Genoeg speculaties. We zullen allemaal gewoon op de hoogte moeten blijven.
Update 18 januari, 2011: Ik heb vernomen dat de rechter in de zaak Teutul, rechter Lewis Lubell, niet langer in Orange County zetelt, waardoor de zaak is toegewezen aan rechter John McGuirk, die op 10 januari 2011 een statusconferentie heeft gehouden en op 24 januari opnieuw een conferentie heeft gepland. Er is op dit moment geen andere informatie beschikbaar.
Update 25 januari 2011: Op de website van het Hof staat dat gisteren, 24 januari, een conferentie met Justice McGuirk heeft plaatsgevonden, en dat de volgende is gepland op 10 februari. Een vandaag geplaatste reactie van een lezer meldt dat er sprake is van een uitkoopregeling tijdens de IMS-show in New York. Ik kan het niet bevestigen.
Update 8 februari, 2011: In een artikel in de NY Times van vandaag staat dat het geschil tussen vader en zoon goed is geweest voor de tv-waardering van American Chopper. Goed om te weten dat de Times slechts ongeveer een jaar achterloopt op het nieuws.
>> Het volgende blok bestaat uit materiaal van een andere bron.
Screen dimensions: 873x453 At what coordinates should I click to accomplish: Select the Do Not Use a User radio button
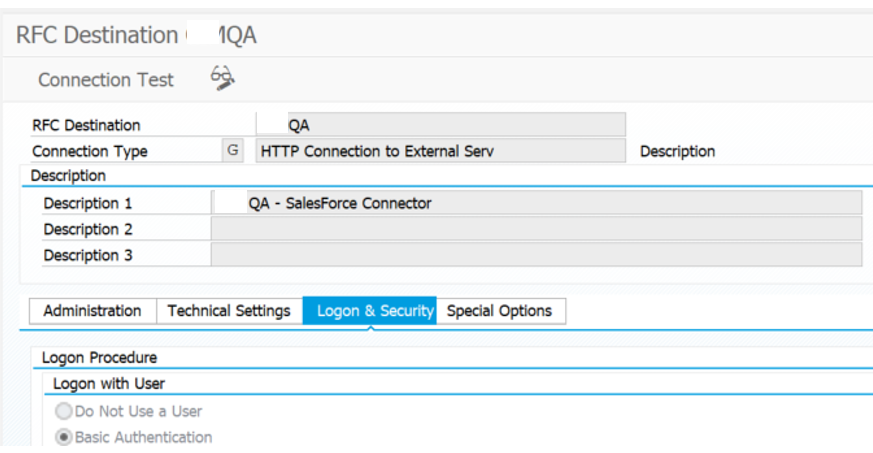(65, 411)
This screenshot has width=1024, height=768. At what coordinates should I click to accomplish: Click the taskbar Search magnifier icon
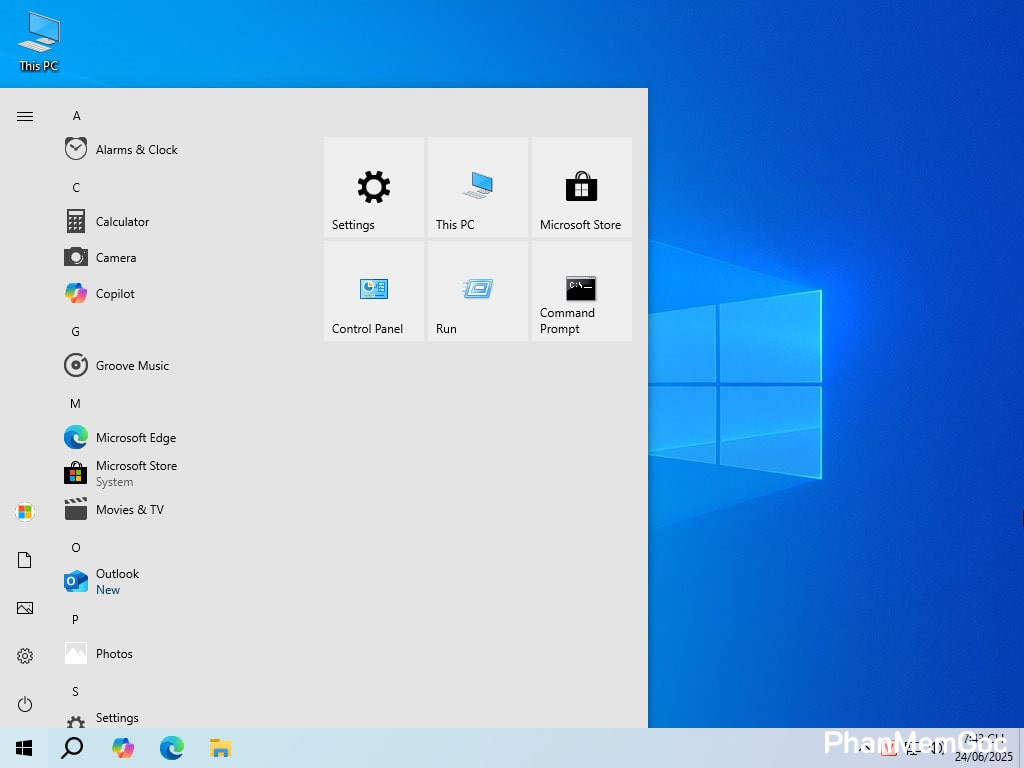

Update 12 februari 2011: Op de website van het Hof is te zien dat er op 10 februari weer een conferentie met rechter McGuirk is gehouden, en dat er nog een gepland staat voor 23 februari. De frequente conferenties hinten op lopende schikkingsonderhandelingen, maar alleen de partijen en hun advocaten weten het echt.
Update 21 februari 2011: Een scherpzinnige lezer maakte me erop attent dat de kalender van de rechtbank de zaak nu vermeldt als “disposed”, wat zich vertaalt als afgehandeld. Er zijn op dit moment geen andere details beschikbaar.